Heavy rain in Delhi-NCR causes traffic jams, waterlogging; more predicted
Commuters had a harrowing time as incessant rains triggered waterlogging on many roads. Traffic moved at a snail’s pace, prompting the Delhi Traffic Police to issue advisories on roads best avoided.
Heavy rain through Wednesday night and Thursday morning wreaked havoc in parts of Noida, Greater Noida Ghaziabad and east Delhi, leading to a road cave-in, building and wall collapses, water-logging in colonies and inside buildings, and long traffic jams in various parts of the National Capital Region.

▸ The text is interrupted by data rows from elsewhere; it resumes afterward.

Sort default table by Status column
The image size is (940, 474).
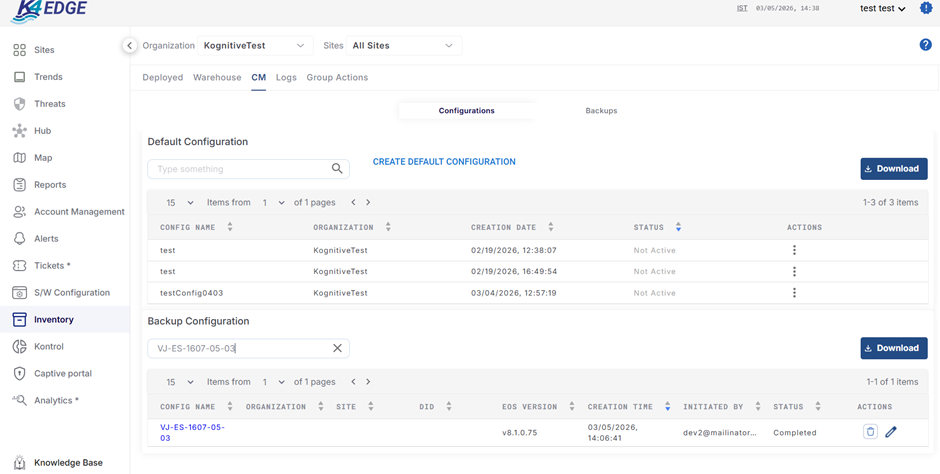[x=678, y=227]
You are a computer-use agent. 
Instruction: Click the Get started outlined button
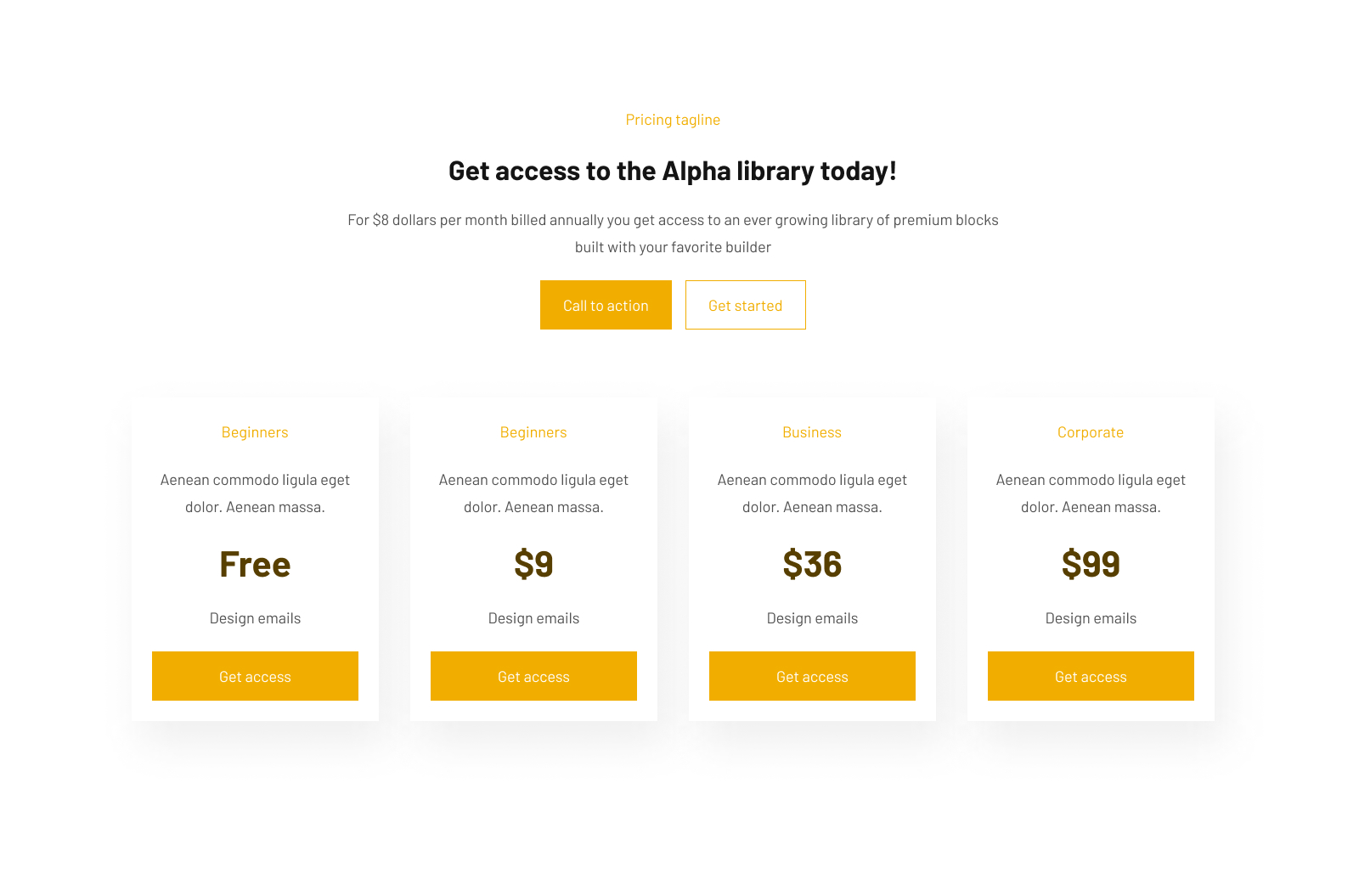click(x=745, y=305)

A 14-year-old girl was killed after a portion of a house collapsed in Shaheed Nagar in Ghaziabad, while another minor boy sustained injuries after a wall collapsed in Khoda. In another incident, a 40-year-old man died after suspected electrocution inside the Shipra Suncity housing complex in Indirapuram, Ghaziabad.
In Vasundhara’s Sector 4C, 64 families living in Vartalok Society evacuated the building in panic after the cave-in — which led to a crater nearly 20 feet deep and 35 feet long — prompted fears of structural damage to the apartment complex.
Gautam Budh Nagar recorder 33mm of rain on Thursday and Ghaziabad 23.2mm.
According to the meteorological department data, the rainfall in Gautam Budh Nagar was 667% higher than normal and in Ghaziabad it was 205% higher than normal for a single day during July.
Meteorological department officials have forecast more heavy showers on Friday due to two rain-triggering systems — cyclonic circulation and the creation of a low-pressure area — in the region. The intensity of the rain will decrease on Saturday, they said.
In Delhi, water-logging was reported from Jagatpuri, Sarita Vihar, Dwarka Link Road, Mayapuri Chowk, Dwarka More, Minto Road, Geeta Colony and stretches between Sarai Kale Khan and Nizamuddin, Badarpur and Ashram.
Till 5:30 pm on Thursday, Safdarjung, which is considered representative of city’s weather, received around 19 mm of rainfall. The heaviest rain was recorded in the Ridge area -- around 30 mm.
The Delhi government on Thursday afternoon issued the first flood warning list (what is this?) after Haryana released around 1.36 lakh cusecs of water from where to where that could affect low-lying areas on the Yamuna floodplain.
The Delhi high court on Thursday slammed the Delhi administration’s inability to curtail recurring water-logging across the city and ordered a mapping of all drains and the areas they service. A bench of acting chief justice Gita Mittal and justice C Hari Shankar said there should be a consolidated colour-coded mapping of storm water drains.
The bench pointed out that photos in newspapers showing a bus submerged under Shivaji Bridge (Minto Road) showed how the administration was not doing enough. “It doesn’t seem like it is Delhi. It looks like some tribal area,” the bench said, asking for a “composite plan” to fix the problem rather than piecemeal plans from different agencies.
In Ghaziabad, police had to close one side of the newly inaugurated 10.3km-long Hindon elevated road for nearly four hours on Thursday morning after heavy rain caused water-logging near UP Gate. The district magistrate in Ghaziabad has declared that all schools will remain shut on Saturday, in Noida the decision has been left to the discretion of schools.
Residents of Vasundhara blamed the road cave-in on digging activity undertaken by a developer on a plot across the road from Vartalok housing society. “The construction activity is on for past 4-5 years and a huge pit has been in place for past several years,” said Rajiv Kumar, president of the Vartalok society Residents’ Welfare Association (RWA).
“It happened a few minutes after the school bus crossed the road at around 7.30am. I was walking back home and heard a thud. I rushed to the spot and saw that a major portion of the road had collapsed. The entire water from the road was flowing into the crater,” said Rajesh Kumar, who was among the first people to see the cave-in.
While KA Singhal, the superintending engineer of UP Avas Vikas, the agency that developed Vasundhara, said the roads were constructed nearly 20 years ago and handed over to the municipal corporation in 2002 for maintenance, municipal commissioner CP Singh blamed the agency for not informing them about the digging activity on the plot across the road.
In Greater Noida, a three-storey house collapsed in Mubarakpur village, but the family that lived in it had vacated the building before it collapsed, and an under-construction hospital wall collapsed in Noida’s Sector 71.